AWS, the cloud computing division of Amazon, recently introduced a fully managed intelligent threat detection service—Amazon GuardDuty. By continuously monitoring and analyzing billions of events in pursuit of trends, patterns, and anomalies, the service helps protect AWS users from potential security threats to their IT infrastructure.
Powered by machine learning from the ground up, Amazon GuardDuty is developed with the capability to consume more than one data streams and keeps an eye on any malicious IP address and devious domain; however, importantly, it ensures the accuracy of identifying malicious or unauthorized behavior in each AWS account.
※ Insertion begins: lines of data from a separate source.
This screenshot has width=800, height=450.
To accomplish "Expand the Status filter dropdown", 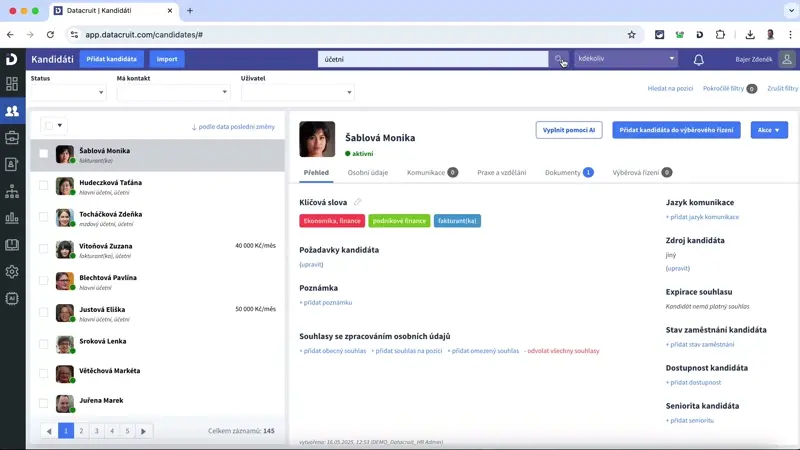I will pyautogui.click(x=67, y=92).
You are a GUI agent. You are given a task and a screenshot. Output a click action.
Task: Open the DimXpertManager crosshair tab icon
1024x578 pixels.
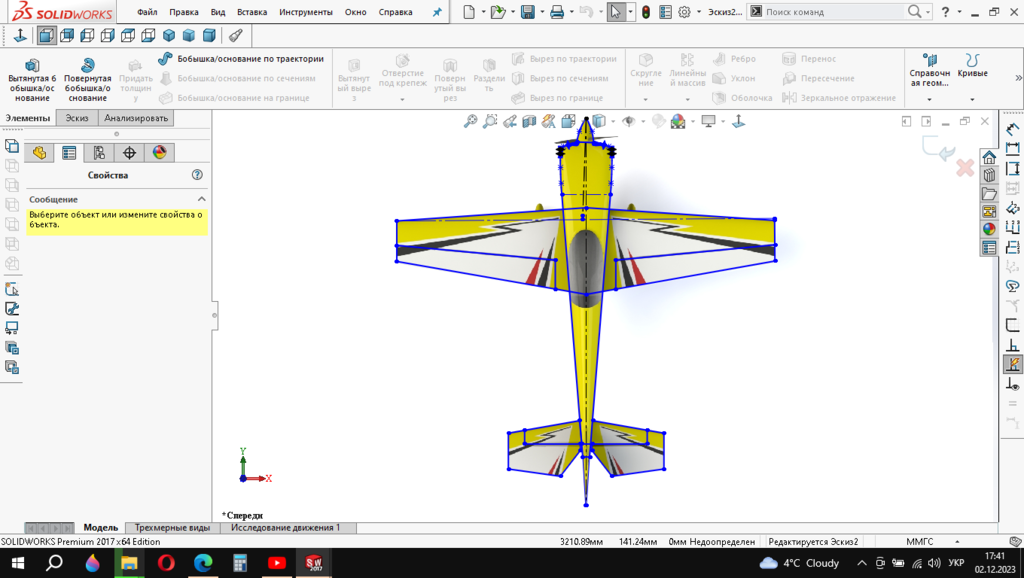tap(129, 153)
Not only probes for known vulnerabilities, but also port scans, probes, and access from unusual locations can be detected by the Amazon GuardDuty, due to the combination with different information sources, including the AWS CloudTrail Event Logs, VPC Flow Logs, and DNS logs. On the other side, AWS takes advantage of the Amazon GuardDuty to stay aware of potential malicious AWS account activities, including suspicious CloudTrail activity, unauthorized deployments, unusual access patterns to AWS API functions, as well as attempts to go beyond multiple service limits.
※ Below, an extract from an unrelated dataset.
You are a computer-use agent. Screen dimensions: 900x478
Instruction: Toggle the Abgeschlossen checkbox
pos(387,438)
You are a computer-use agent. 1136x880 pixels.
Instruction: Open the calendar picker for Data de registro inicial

Amazon GuardDuty classifies an issue as low, medium or high level as soon as it detects it. At the same time, users will be offered detailed data and recommended solutions to dealing with the issue. Users can also have access to the findings with Amazon CloudWatch Events, therefore allowing them to leverage their AWS Lambda functions for remediating certain issues automatically.
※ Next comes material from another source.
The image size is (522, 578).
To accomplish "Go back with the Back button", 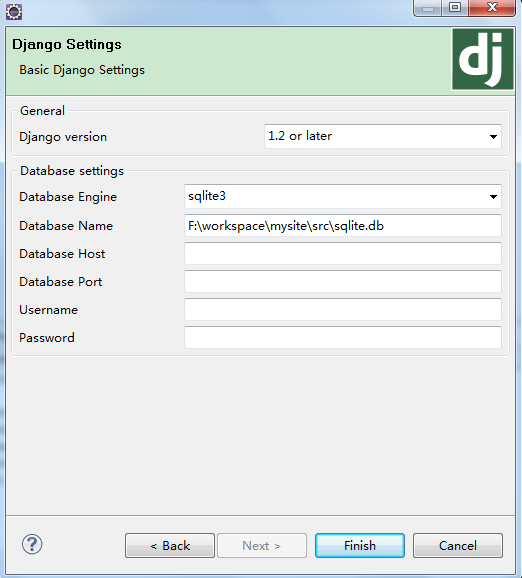I will (170, 545).
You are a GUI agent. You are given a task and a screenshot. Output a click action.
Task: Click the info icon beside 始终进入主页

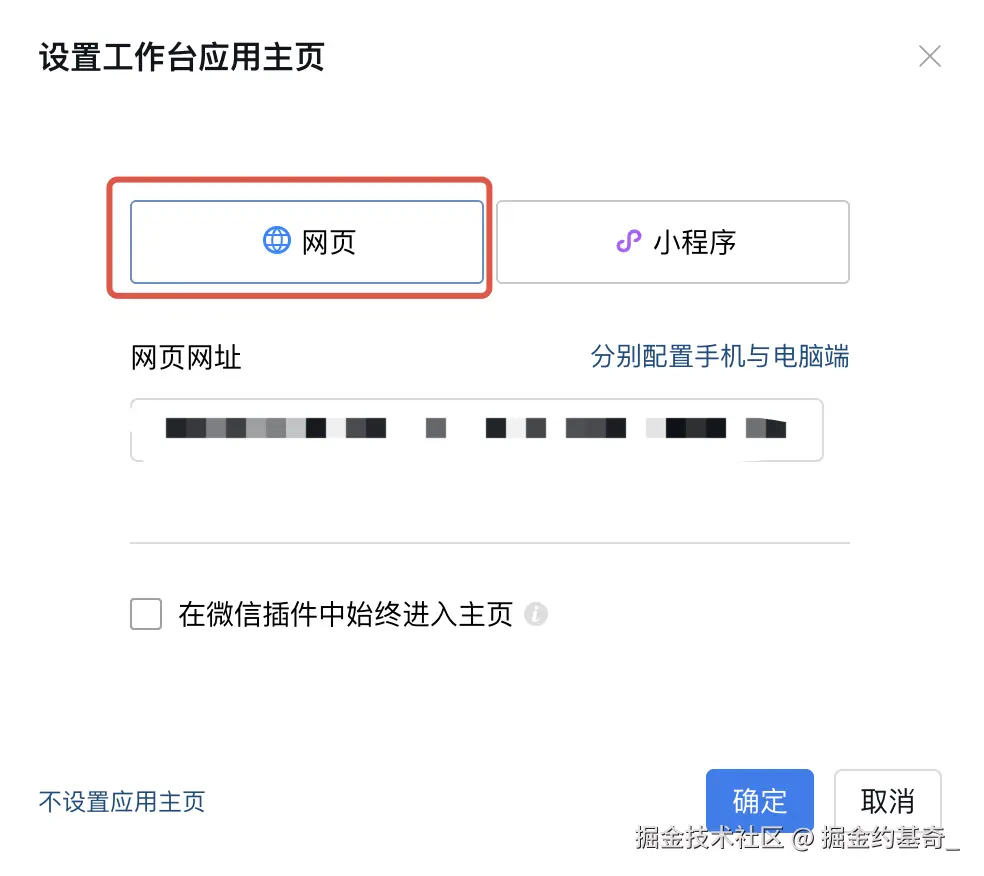click(x=537, y=614)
Amazon makes it every easy for AWS users to enable the service. With just a single click, they can start using it, without installing or managing any other agents, sensors or network appliances. And since the entire operation is happened on AWS infrastructure, there is no need to worry about compromising the performance or reliability of users’ workloads.
Netflix, General Electric, Twilio and The Financial Industry Regulatory Authority, etc. are the first companies deploying Amazon GuardDuty. According to their feedbacks, they seem to feel excited about using a machine learning-based detection service to analyze account activity not only because of the outstanding detection accuracy but also for the reason that it makes it possible for them to respond quickly.
AWS currently announced the availability of the Amazon GuardDuty in production form in the US East (Ohio, Northern Virginia), US West (Northern California, Oregon), EU (Frankfurt, Ireland, London), Canada (Central), South America (São Paulo), Asia Pacific (Seoul, Tokyo, Singapore, Mumbai, Sydney) Regions.